Excerpt from a dataset
═══

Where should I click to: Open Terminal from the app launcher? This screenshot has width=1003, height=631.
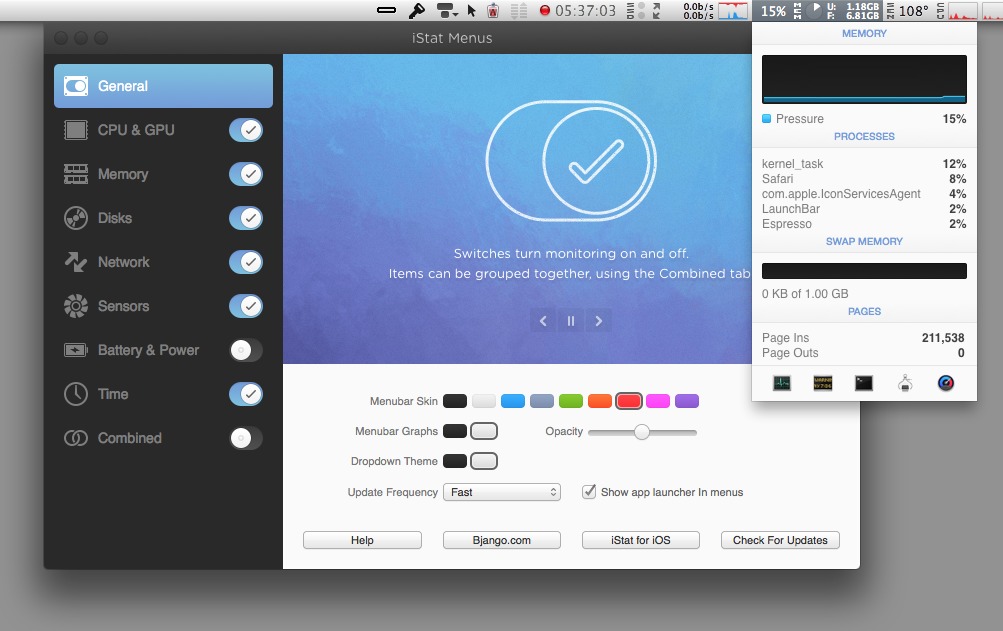click(864, 383)
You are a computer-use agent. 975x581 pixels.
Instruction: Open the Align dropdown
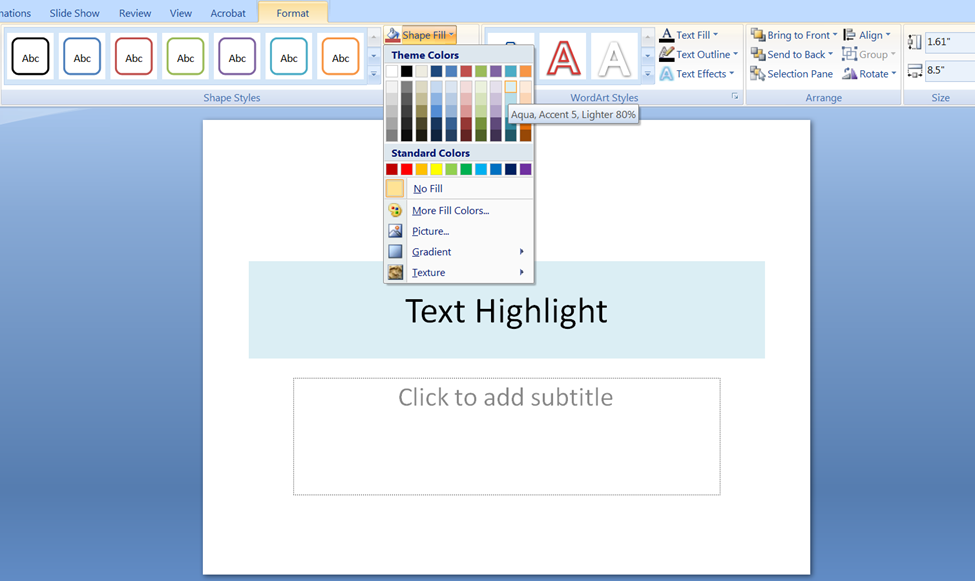click(869, 34)
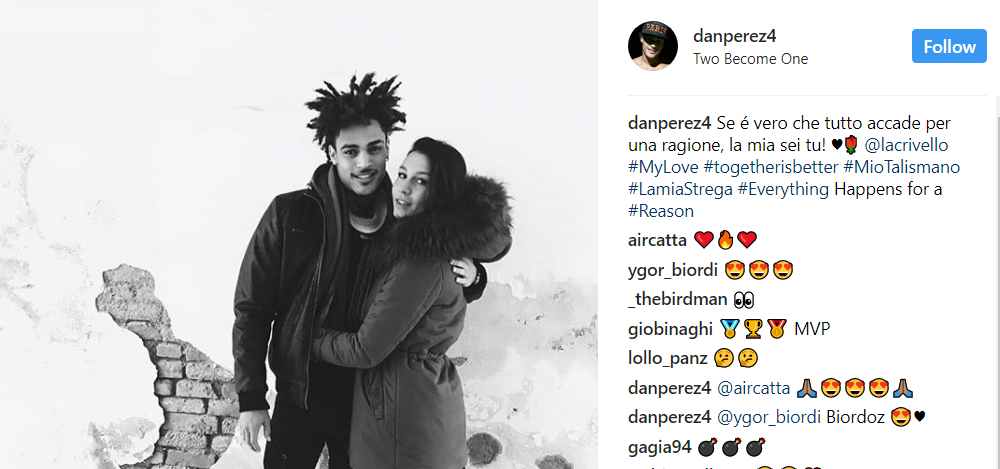Visit commenter giobinaghi's profile
1000x469 pixels.
coord(670,329)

═══

What needs to be done: Reproduce all of the material above word for word, leaving out the pictures.

Reply to the task:
Where should I click to: Open Terminal from the app launcher? This screenshot has width=1003, height=631.
click(864, 383)
You are a computer-use agent. 975x581 pixels.
Instruction: Open the Align dropdown
click(869, 34)
Visit commenter giobinaghi's profile
1000x469 pixels.
coord(670,329)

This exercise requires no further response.